• [Stored data entries]
☆ ☆ ☆ ☆

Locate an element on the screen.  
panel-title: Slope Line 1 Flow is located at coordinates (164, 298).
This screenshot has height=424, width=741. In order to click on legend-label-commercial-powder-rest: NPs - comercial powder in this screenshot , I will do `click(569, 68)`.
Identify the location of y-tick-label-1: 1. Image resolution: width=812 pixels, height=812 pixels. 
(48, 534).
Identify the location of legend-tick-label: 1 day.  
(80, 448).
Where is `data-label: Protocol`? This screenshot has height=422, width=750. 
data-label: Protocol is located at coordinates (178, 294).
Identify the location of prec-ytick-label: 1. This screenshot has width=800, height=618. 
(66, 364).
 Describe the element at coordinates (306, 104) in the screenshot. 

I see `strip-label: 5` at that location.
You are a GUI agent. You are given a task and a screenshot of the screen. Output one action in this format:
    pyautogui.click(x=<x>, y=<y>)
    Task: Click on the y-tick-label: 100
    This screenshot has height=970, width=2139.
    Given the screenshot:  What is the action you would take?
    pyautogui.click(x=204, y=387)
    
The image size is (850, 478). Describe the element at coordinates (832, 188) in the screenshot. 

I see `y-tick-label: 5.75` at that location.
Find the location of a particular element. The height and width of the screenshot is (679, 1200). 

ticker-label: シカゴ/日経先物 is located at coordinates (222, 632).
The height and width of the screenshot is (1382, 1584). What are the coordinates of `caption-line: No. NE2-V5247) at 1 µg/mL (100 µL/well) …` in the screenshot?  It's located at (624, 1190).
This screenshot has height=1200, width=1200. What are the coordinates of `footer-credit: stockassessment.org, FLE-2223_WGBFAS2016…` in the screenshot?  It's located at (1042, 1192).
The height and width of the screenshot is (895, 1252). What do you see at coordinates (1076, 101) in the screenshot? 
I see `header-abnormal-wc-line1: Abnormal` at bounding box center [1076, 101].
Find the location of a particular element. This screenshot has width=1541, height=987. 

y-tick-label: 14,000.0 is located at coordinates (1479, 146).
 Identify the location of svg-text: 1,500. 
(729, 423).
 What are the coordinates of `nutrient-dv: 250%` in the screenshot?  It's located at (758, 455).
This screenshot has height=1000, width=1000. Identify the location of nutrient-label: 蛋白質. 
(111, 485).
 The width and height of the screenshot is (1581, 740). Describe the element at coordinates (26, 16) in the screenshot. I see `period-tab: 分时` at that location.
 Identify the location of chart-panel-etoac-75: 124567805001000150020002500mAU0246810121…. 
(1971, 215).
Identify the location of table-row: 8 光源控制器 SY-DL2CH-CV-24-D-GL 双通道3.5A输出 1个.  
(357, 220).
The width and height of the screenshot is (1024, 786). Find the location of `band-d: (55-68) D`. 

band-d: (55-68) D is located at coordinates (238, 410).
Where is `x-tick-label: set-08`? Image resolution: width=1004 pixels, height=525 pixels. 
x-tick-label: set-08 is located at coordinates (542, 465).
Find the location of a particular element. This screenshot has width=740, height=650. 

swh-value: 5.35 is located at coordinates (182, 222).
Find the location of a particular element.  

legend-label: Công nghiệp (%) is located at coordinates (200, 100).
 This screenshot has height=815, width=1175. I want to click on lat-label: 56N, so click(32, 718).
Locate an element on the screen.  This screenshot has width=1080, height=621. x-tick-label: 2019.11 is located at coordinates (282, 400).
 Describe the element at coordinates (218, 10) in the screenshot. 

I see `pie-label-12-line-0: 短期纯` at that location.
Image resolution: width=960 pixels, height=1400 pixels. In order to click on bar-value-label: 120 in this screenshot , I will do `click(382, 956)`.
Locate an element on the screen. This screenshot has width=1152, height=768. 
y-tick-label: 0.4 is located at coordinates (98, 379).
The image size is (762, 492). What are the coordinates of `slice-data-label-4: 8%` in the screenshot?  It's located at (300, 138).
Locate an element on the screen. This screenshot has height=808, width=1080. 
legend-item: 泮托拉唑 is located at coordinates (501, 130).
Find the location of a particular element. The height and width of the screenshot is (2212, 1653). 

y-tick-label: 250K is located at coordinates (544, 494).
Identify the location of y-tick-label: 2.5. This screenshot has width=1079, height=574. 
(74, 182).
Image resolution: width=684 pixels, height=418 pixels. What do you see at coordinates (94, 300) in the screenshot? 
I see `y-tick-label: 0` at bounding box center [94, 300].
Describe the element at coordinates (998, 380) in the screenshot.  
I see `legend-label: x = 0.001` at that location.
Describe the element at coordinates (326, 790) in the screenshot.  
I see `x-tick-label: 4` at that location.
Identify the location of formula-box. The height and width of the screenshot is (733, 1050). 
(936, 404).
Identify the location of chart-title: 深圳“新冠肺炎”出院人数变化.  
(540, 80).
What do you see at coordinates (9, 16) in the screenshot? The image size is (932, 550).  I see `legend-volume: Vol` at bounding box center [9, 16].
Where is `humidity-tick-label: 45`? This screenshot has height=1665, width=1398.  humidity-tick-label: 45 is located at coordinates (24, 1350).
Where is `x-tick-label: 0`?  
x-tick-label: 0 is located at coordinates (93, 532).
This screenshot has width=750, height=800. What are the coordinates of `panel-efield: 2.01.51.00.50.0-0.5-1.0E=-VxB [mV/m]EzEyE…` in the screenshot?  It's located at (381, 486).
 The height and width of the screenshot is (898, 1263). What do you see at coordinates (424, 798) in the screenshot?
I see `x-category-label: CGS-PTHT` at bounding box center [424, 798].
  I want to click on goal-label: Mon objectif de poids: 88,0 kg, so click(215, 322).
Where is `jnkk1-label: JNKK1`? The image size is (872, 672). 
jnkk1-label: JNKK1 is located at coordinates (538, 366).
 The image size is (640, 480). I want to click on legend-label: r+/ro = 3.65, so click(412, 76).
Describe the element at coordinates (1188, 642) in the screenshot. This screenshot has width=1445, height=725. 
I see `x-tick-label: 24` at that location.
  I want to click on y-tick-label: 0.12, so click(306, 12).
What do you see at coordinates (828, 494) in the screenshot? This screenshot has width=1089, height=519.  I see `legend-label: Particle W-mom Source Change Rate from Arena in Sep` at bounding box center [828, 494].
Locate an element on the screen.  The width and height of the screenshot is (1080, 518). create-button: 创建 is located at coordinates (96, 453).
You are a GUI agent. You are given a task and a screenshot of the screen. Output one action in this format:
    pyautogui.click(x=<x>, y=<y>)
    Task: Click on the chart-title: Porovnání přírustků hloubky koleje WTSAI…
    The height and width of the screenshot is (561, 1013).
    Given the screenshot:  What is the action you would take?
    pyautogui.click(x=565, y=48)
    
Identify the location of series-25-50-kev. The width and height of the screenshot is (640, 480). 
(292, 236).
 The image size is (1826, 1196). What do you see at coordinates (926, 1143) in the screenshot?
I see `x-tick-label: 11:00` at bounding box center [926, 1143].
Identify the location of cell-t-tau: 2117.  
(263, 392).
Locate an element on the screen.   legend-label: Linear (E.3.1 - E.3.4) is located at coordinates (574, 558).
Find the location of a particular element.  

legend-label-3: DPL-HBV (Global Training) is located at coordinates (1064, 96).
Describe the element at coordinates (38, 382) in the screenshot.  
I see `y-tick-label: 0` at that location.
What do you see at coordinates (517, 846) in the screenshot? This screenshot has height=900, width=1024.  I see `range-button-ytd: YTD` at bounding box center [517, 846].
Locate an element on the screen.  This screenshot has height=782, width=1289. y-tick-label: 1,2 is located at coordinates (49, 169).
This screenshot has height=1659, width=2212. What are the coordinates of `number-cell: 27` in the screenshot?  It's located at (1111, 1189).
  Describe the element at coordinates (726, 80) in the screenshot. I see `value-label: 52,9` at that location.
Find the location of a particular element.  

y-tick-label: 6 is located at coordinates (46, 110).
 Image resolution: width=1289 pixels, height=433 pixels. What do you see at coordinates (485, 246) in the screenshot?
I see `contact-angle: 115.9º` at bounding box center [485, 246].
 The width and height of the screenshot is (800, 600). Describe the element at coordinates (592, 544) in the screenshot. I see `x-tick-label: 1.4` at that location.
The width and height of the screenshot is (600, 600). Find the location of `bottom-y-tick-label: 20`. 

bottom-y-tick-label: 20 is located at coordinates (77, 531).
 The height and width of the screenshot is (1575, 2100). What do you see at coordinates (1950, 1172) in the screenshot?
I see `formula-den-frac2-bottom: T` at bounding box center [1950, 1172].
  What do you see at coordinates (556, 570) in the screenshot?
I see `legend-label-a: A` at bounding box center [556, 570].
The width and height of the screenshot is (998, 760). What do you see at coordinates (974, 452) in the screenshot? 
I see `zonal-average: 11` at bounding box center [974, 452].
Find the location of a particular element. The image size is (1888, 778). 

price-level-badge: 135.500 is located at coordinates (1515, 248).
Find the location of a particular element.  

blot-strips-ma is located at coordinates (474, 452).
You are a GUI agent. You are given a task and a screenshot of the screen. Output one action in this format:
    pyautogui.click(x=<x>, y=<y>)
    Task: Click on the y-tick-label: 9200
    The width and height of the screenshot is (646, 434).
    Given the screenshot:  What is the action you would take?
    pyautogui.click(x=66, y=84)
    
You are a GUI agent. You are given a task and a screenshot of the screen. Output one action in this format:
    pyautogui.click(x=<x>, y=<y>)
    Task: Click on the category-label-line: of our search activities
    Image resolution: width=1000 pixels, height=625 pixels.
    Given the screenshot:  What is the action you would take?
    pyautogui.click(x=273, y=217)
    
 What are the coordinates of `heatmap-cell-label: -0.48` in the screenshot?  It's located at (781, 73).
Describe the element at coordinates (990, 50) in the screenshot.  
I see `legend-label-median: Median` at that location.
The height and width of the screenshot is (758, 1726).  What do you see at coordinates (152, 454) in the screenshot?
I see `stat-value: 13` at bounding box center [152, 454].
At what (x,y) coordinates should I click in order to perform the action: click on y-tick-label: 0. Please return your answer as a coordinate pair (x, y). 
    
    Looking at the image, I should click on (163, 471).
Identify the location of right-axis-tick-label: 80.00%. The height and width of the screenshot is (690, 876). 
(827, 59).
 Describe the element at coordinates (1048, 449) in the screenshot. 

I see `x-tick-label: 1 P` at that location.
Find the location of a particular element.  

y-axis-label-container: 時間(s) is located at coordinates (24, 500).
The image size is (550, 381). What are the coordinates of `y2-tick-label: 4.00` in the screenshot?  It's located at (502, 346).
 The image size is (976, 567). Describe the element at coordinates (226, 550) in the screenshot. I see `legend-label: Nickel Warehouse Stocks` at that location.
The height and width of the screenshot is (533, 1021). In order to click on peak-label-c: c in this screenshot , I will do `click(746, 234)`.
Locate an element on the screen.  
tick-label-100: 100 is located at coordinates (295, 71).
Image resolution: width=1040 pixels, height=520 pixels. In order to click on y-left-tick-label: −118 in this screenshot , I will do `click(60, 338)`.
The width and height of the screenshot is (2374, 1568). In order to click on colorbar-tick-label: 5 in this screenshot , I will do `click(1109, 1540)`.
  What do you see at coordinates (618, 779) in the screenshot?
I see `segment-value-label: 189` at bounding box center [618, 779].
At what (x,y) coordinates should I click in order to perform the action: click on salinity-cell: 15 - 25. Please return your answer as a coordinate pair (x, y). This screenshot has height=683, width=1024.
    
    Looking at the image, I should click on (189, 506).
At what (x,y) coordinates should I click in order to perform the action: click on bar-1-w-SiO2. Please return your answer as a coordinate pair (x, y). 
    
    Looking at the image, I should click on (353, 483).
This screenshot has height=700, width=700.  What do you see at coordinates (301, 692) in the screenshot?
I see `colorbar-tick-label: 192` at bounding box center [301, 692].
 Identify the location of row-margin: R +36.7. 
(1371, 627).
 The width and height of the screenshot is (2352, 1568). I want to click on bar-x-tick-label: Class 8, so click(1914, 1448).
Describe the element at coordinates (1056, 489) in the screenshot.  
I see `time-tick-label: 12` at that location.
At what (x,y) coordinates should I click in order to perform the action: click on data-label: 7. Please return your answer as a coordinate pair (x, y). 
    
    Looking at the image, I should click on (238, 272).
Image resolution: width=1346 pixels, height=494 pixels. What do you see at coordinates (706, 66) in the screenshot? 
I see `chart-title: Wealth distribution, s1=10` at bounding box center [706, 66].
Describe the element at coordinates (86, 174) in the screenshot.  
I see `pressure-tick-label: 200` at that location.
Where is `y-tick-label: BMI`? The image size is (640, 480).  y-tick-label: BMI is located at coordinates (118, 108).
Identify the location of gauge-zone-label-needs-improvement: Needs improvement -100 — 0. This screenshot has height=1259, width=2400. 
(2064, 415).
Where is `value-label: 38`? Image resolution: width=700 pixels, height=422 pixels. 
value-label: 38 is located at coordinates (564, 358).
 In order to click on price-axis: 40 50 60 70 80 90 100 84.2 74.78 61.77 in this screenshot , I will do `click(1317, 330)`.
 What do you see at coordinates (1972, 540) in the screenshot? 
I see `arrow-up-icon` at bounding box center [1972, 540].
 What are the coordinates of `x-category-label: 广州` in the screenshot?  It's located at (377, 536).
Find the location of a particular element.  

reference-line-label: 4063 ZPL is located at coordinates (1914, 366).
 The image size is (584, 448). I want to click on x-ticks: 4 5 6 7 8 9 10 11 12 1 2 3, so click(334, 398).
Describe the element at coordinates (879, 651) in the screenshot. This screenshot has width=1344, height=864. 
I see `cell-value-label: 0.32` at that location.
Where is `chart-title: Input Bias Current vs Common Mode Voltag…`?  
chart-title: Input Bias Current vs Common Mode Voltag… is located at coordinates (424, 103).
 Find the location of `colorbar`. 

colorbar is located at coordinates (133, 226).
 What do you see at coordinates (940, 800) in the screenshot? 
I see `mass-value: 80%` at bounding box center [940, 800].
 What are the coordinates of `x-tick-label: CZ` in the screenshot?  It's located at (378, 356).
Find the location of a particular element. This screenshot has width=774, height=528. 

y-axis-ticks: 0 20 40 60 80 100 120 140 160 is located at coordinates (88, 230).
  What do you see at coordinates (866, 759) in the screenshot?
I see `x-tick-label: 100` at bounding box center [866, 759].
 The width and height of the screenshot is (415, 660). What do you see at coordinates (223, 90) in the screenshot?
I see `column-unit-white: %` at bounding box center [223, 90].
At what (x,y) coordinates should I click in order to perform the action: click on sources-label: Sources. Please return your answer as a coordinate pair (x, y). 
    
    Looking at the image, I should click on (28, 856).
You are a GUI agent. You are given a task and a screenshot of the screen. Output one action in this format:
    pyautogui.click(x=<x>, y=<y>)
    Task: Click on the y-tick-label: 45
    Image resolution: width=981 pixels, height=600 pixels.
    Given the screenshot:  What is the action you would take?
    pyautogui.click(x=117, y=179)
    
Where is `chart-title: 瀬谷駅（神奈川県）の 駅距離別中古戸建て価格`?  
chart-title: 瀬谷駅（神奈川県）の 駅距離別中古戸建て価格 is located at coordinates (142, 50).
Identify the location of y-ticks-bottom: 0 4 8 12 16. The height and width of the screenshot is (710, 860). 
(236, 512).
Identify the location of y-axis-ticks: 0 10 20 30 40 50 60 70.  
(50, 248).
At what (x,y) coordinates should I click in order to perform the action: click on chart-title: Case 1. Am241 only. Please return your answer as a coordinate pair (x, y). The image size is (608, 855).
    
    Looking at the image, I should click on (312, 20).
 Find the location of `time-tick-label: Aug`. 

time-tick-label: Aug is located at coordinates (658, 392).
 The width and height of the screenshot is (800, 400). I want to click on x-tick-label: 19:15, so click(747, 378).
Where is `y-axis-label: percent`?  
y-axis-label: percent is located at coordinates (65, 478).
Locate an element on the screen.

☆ ☆ ☆ ☆

• [TASK INSTRUCTIONS] Copy, without any change, the entries starting at the line containing "Identify the location of table-row: 8" and ending at the line containing "band-d: (55-68) D is".

• [ANSWER AREA]
Identify the location of table-row: 8 光源控制器 SY-DL2CH-CV-24-D-GL 双通道3.5A输出 1个.  
(357, 220).
The width and height of the screenshot is (1024, 786). Find the location of `band-d: (55-68) D`. 

band-d: (55-68) D is located at coordinates (238, 410).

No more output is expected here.